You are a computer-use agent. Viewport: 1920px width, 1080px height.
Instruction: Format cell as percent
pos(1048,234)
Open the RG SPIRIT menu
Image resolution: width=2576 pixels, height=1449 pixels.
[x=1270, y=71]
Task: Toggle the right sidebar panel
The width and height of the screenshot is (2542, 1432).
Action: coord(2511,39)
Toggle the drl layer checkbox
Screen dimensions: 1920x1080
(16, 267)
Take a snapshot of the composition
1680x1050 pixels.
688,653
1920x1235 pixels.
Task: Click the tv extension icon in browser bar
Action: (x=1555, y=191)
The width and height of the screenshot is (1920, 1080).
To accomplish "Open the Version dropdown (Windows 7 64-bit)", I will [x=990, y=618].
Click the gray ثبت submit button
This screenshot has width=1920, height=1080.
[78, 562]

------

* [Exercise prompt]
Look above for the line that holds "The width and height of the screenshot is (2542, 1432).", then copy it and each line after it exactly, through the last line of the data.

* [Worked solution]
The width and height of the screenshot is (2542, 1432).
Action: coord(2511,39)
Toggle the drl layer checkbox
Screen dimensions: 1920x1080
(16, 267)
Take a snapshot of the composition
1680x1050 pixels.
688,653
1920x1235 pixels.
Task: Click the tv extension icon in browser bar
Action: (x=1555, y=191)
The width and height of the screenshot is (1920, 1080).
To accomplish "Open the Version dropdown (Windows 7 64-bit)", I will [x=990, y=618].
Click the gray ثبت submit button
This screenshot has width=1920, height=1080.
[78, 562]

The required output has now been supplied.